What's New?

Taiho Oncology will showcase findings from five studies at the 2025 American Society of Clinical Oncology (ASCO) Annual Meeting, including two oral presentations. Highlights include data on novel therapies such as an all-oral decitabine-cedazuridine combination for AML, zipalertinib for NSCLC with EGFR exon 20 insertion mutations, and real-world studies on metastatic colorectal cancer and cholangiocarcinoma treatments.

Faron Pharmaceuticals has announced positive topline results from its Phase II BEXMAB trial in treatment-resistant higher-risk myelodysplastic syndrome (HR MDS). The combination of bexmarilimab and azacitidine showed high overall response rates and continued strong tolerability. Full data has been submitted to the 2025 ASCO Annual Meeting, and preparations for a Phase III trial are underway.

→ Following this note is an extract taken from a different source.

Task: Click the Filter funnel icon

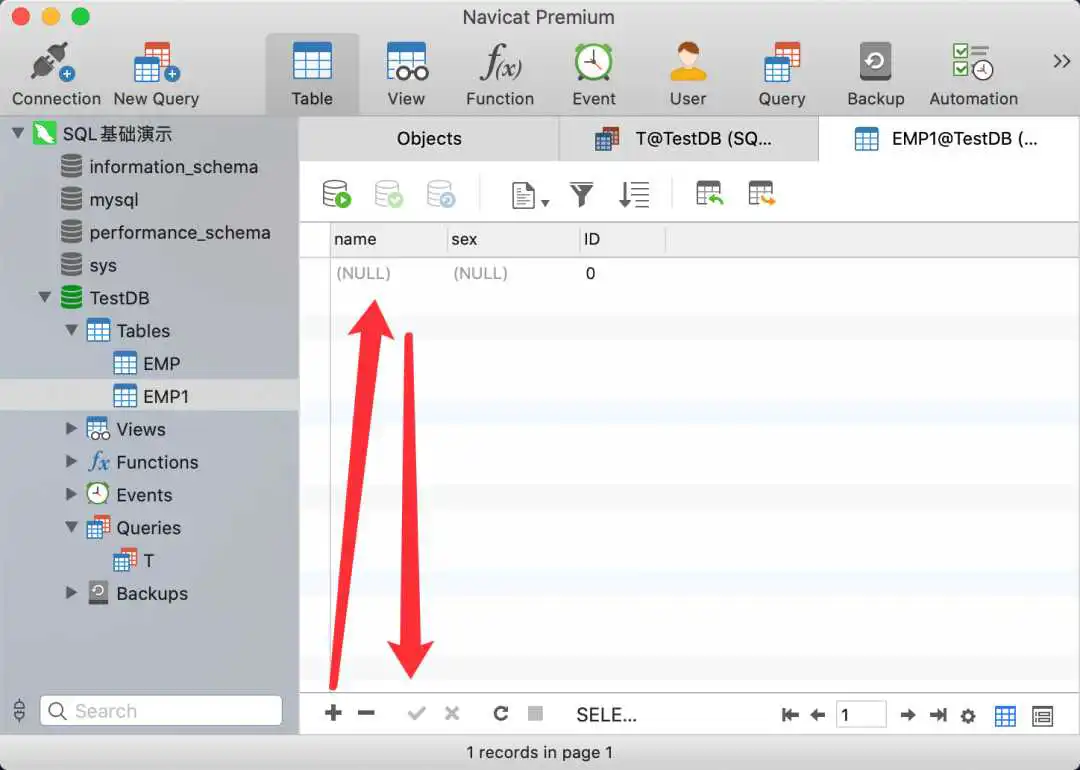Action: click(x=581, y=194)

Orca Bio reports groundbreaking Phase 3 results from the Precision-T study, showing that its investigational therapy Orca-T significantly improves survival free of chronic graft-versus-host disease compared to traditional allogeneic stem cell transplants in patients with AML, ALL, MDS, and MPAL. The therapy demonstrated a 78% cGvHD-free survival rate at one year, with 94% overall survival. Findings will be presented at the 51^st EBMT Annual Meeting and support Orca Bio’s upcoming FDA submission.

A plain-language summary of the ASCERTAIN Phase 3 trial reveals that oral decitabine and cedazuridine (DEC-C) is as effective as intravenous decitabine for patients with myelodysplastic syndromes (MDS) or chronic myelomonocytic leukemia (CMML). The study showed near-identical drug levels in the bloodstream, similar survival outcomes, and comparable side effects. With over half of transfusion-dependent patients achieving independence and the convenience of oral dosing, the findings support oral DEC-C as a practical alternative to IV treatment.

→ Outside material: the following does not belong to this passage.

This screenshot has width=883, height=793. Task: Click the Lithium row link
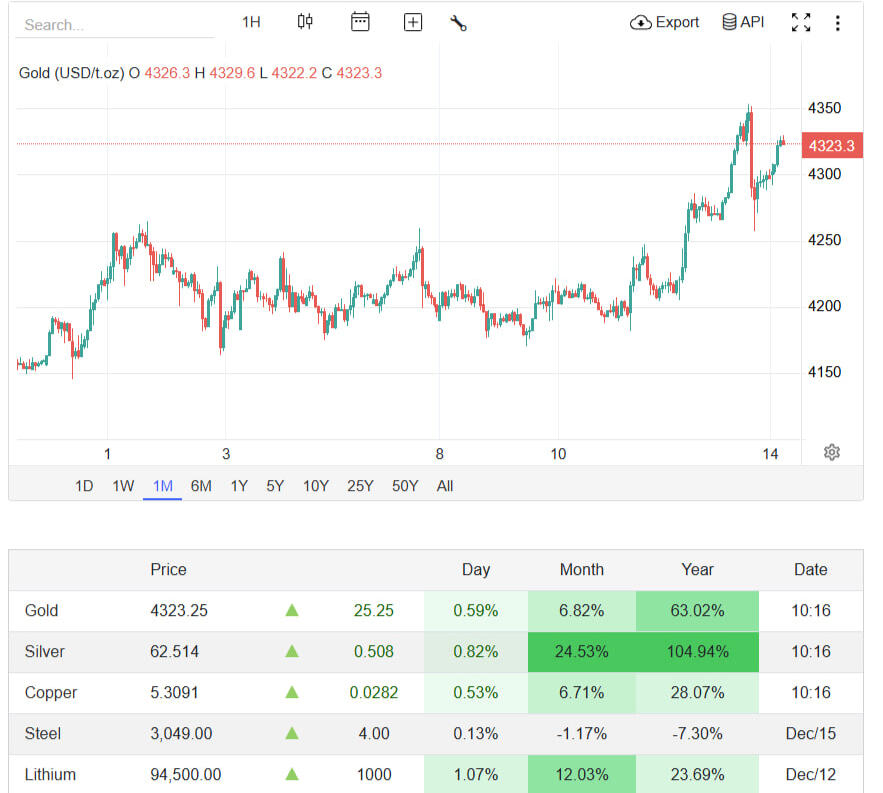[50, 774]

The MDS Foundation is excited to announce the transition of its MDS Message Board to a new and enhanced platform - MDS Exchange.

MDS Exchange is a safe space for patients and carers to connect with other members of the MDS community, share their story, and find disease-specific resources and support. This enhanced community provides a more user-friendly interface, new features for deeper engagement, and ensures that the MDS community can continue to connect, share, and support each other with even greater ease.

Geron’s RYTELO^® (imetelstat) has become the first telomerase inhibitor approved in both the U.S. and Europe. The EC authorization covers adult patients with lower-risk myelodysplastic syndromes (LR-MDS) and transfusion-dependent anemia, offering a new treatment option for those who are ineligible for or have not responded to ESA therapy.

Vor Bio (Nasdaq: VOR), a clinical-stage cell and genome engineering company, today presented novel research evaluating the patient experience and barriers to enrollment and participation in cell and gene therapy (CGT) trials. The data, which was presented at the TANDEM Meetings of ASTCT and CIBMTR, demonstrated the need to improve the process and experience of patients considering and enrolling in CGT trials.

Orca Bio to present efficacy and safety data with Orca-T compared to conventional hematopoietic stem cell transplant (alloHSCT) at the 51st Annual Meeting of the EBMT

MENLO PARK, CA, February 10, 2025 – Orca Bio, a late-stage biotechnology company committed to transforming the lives of patients through high-precision cell therapy, today announced it will present positive results from the pivotal Phase 3 Precision-T study (NCT05316701) of its investigational allogeneic T-cell immunotherapy, Orca-T, in people with hematologic malignancies at the 51st Annual Meeting of the EBMT held March 30-April 2, 2025 in Florence, Italy.